Tears streamed down my face. That was exactly it. Exactly.

I would never wish my mom dead. I would never wish harm on or to her. But sometimes the pain of knowing she's alive and very well could have a relationship with me or at least the decency to talk to me on the phone, but instead she blatantly chooses not to? Is a pain that cannot be described. Especially when we once were inseparably close. Then comes the feeling that I knew all too well in my childhood--the feeling of having absolutely no control.

To this day, I have nightmares where there are awful situations that I cannot control. People dying, getting raped, tortured, my family in pain, etc. I wake up in a cold sweat, sometimes kicking or crying. And even though they are just dreams, they still hold the same general idea that my reality holds as well--no control.

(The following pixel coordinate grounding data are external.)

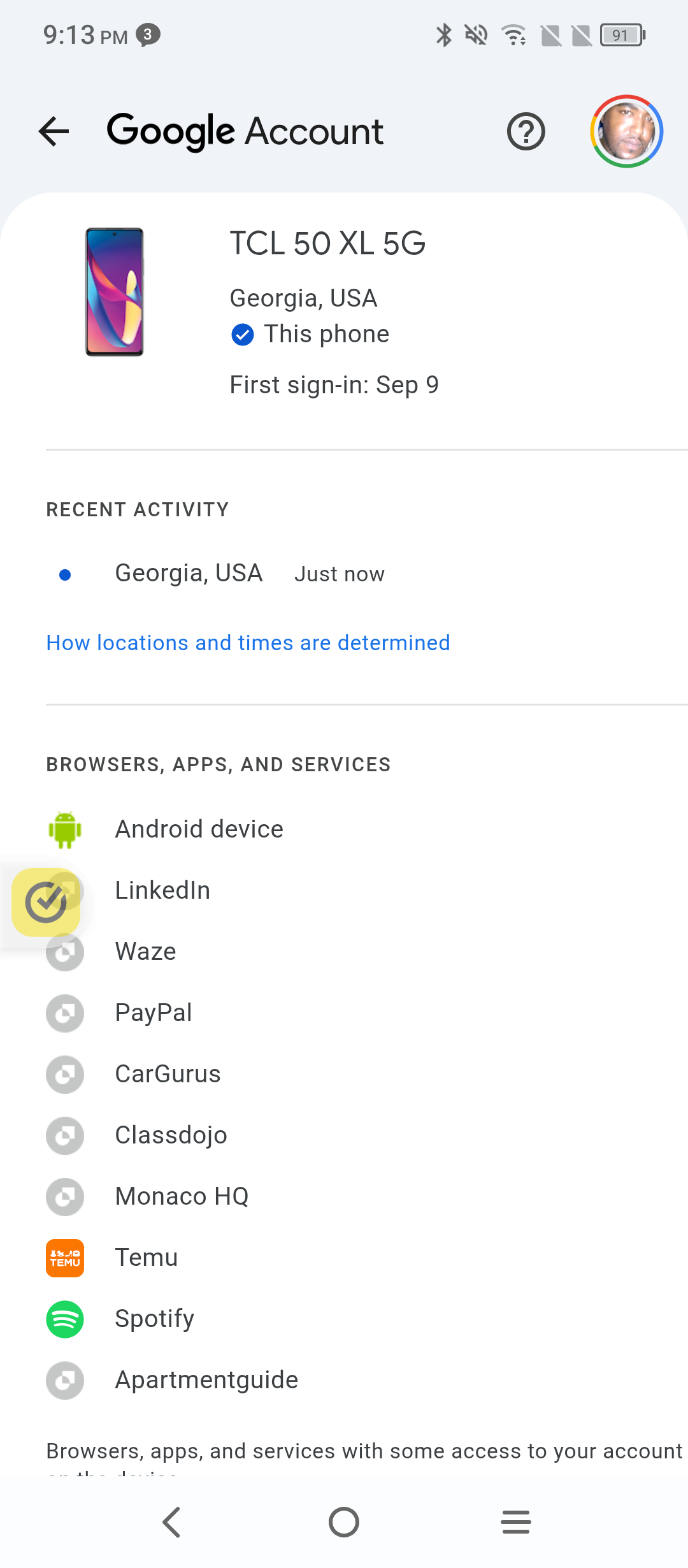Screen dimensions: 688x1568
Task: Select the Waze entry
Action: 145,952
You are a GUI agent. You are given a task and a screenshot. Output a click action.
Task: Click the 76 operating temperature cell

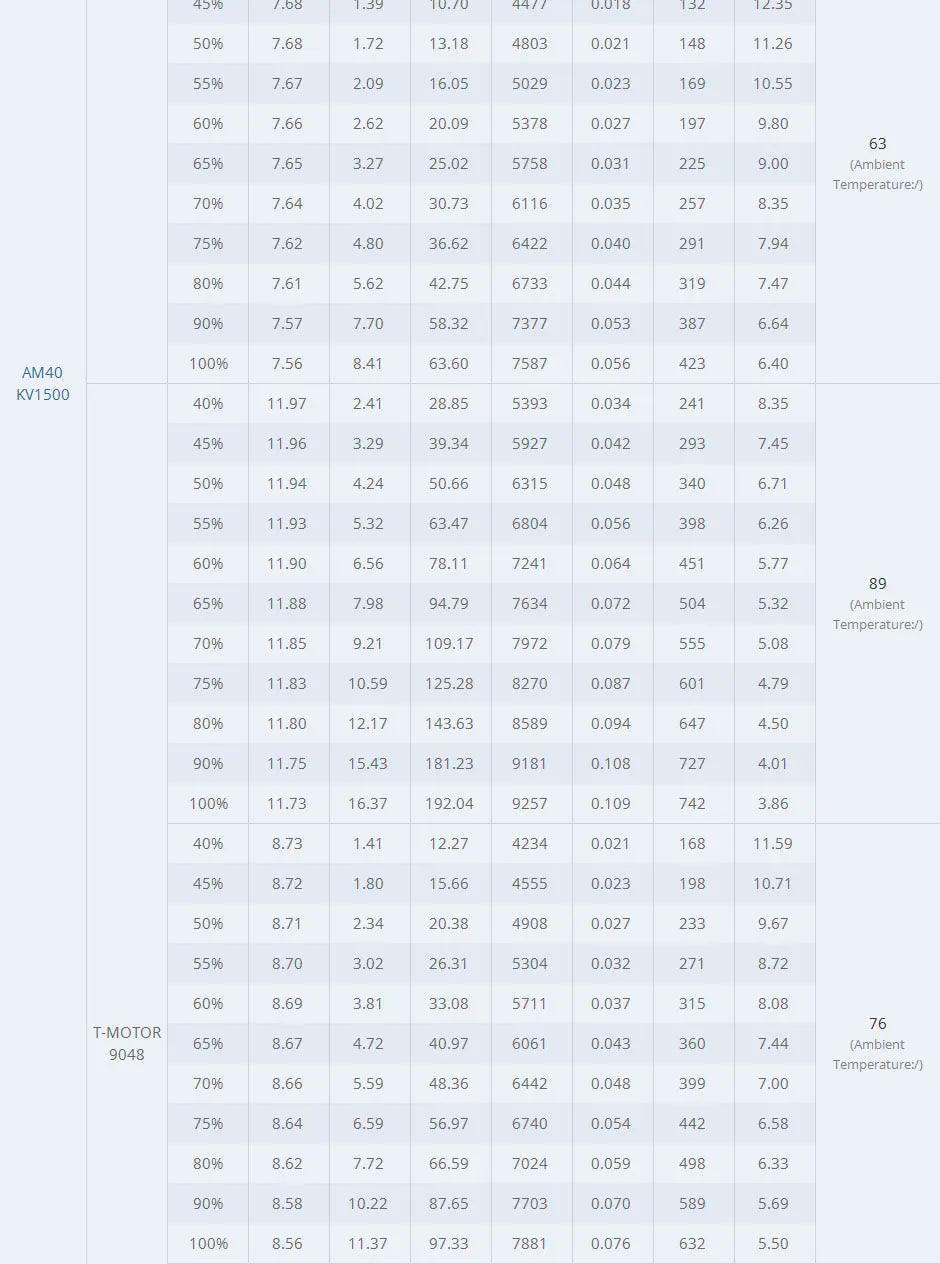(877, 1024)
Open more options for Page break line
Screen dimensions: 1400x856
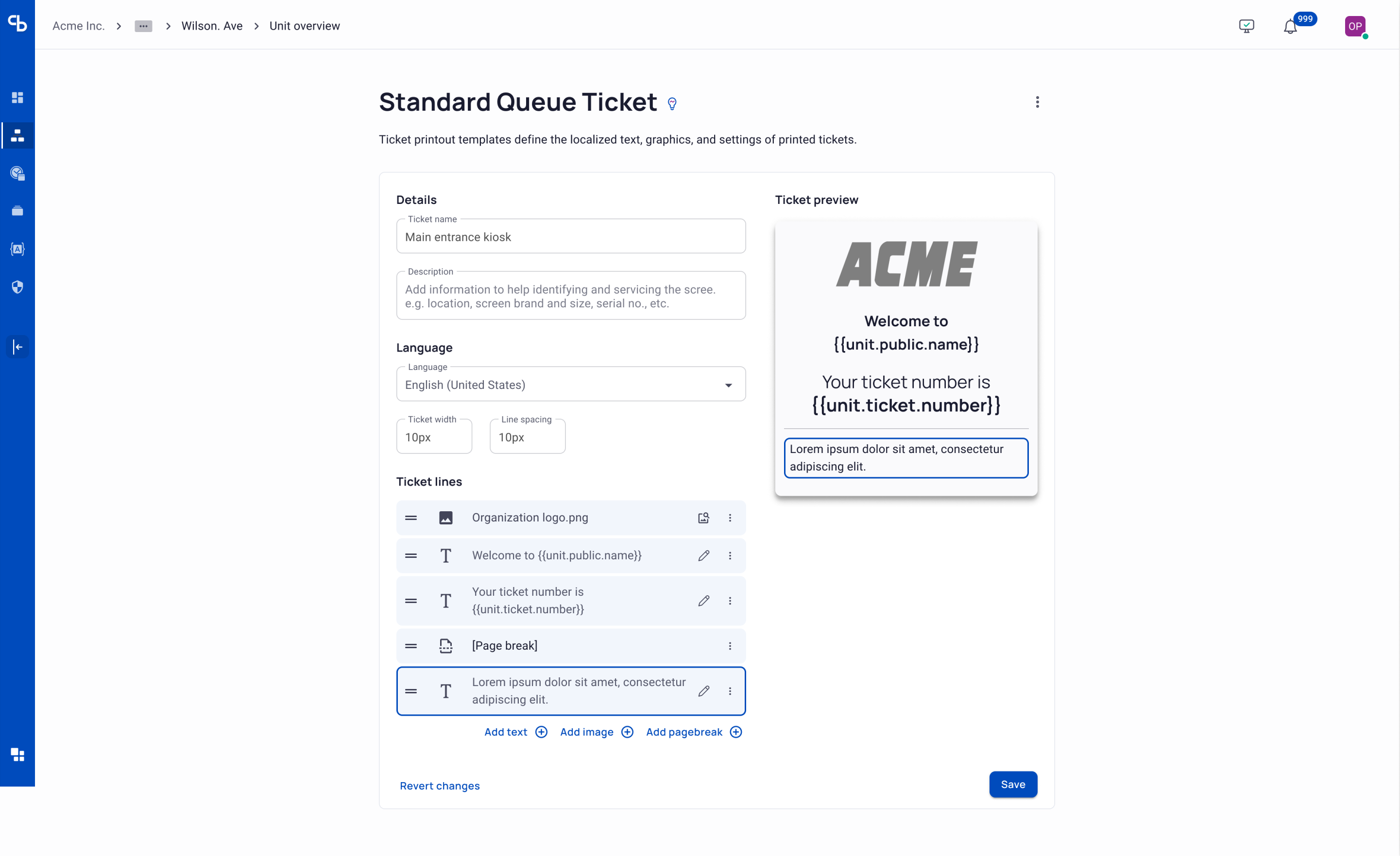pyautogui.click(x=730, y=646)
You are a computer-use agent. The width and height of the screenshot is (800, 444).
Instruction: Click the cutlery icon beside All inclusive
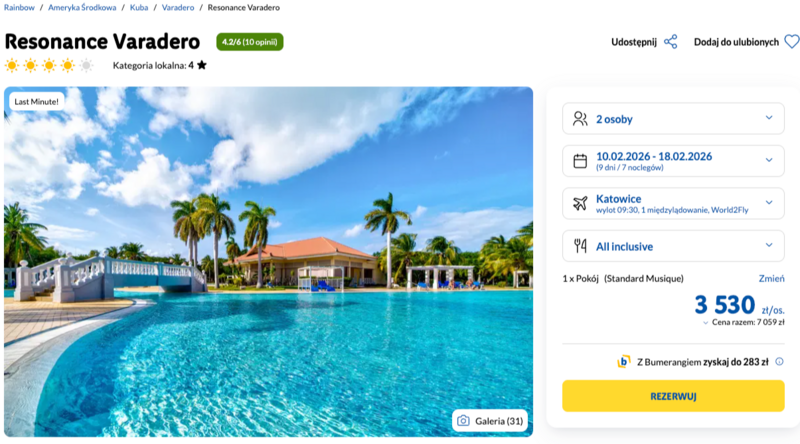[580, 245]
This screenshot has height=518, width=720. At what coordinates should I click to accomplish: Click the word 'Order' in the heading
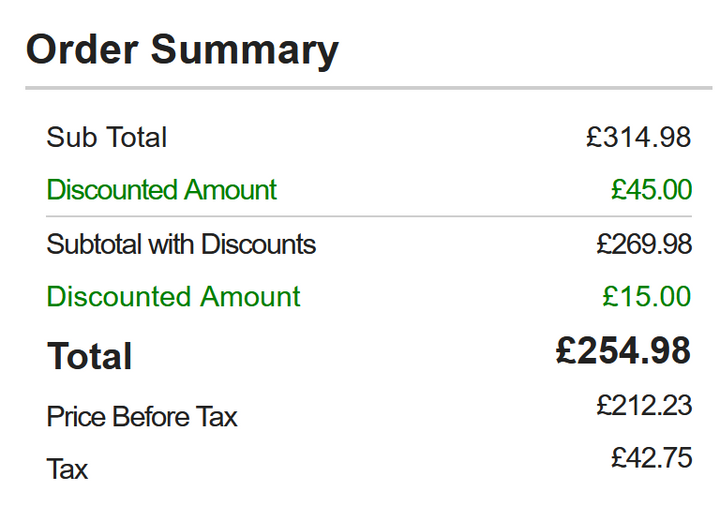click(x=81, y=49)
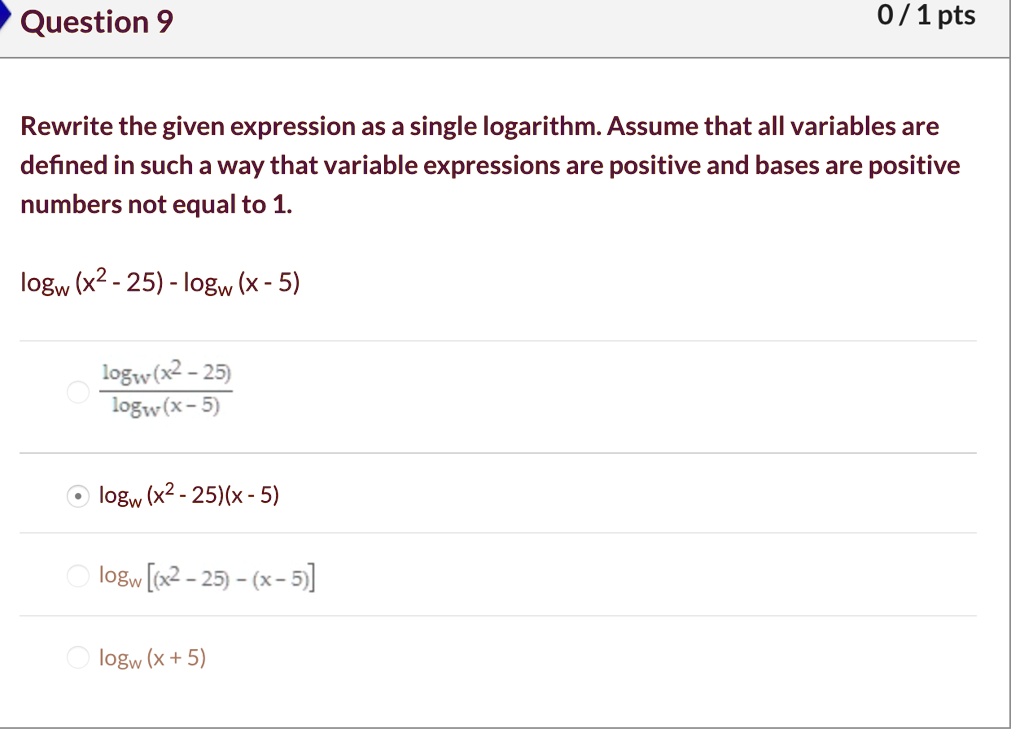Click the gray Question 9 header bar
The image size is (1024, 750).
(505, 29)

Yes, I have control over how I treat things. I have control over my thoughts. I have control over my actions. I have control in those senses--but I don't have control over my relationship with my mom. And sometimes that reality hits me like a bus and it feels like I got the wind knocked out of me.

I call.
I leave messages.
I try and try and try.

Maybe this time she'll answer. As the phone rings, and rings, and rings. Until the dreaded and all too familiar "You have reached the voicemail box of 'Julie' *said in her voice*." Just that small excerpt "Julie" in her own voice. Sometimes that simple "Julie" gives me comfort, and sometimes it makes me want to chuck my phone at the wall in frustration, anger, and pain.

Then occasionally a few minutes later I'll get a text explaining that she won't talk to me on the phone.

And this roller coaster continues. There's days where I'm doing great, then there's others where I'm not doing so great. There's days where I accept it for what it is, and there's days where I suffer in pain because this isn't how things should be.

Whenever "Somewhere Only We Know" by Keane comes on.
Whenever I come across a picture of us.
Whenever I come across a video of us.
Whenever an inside joke that we shared comes to mind.
Whenever I go grocery shopping.
Whenever I smell certain perfumes.
She comes to mind.

So here I am, expected to deal with the aftermath that this all leaves me with. Frankly, what does "deal with it" entail? What does that even mean? Do I say that with the predisposition that "deal with it" means that it is possible for it all to disappear? Do I expect myself to forever be normal about it? I don't know. I'm trying to figure that out.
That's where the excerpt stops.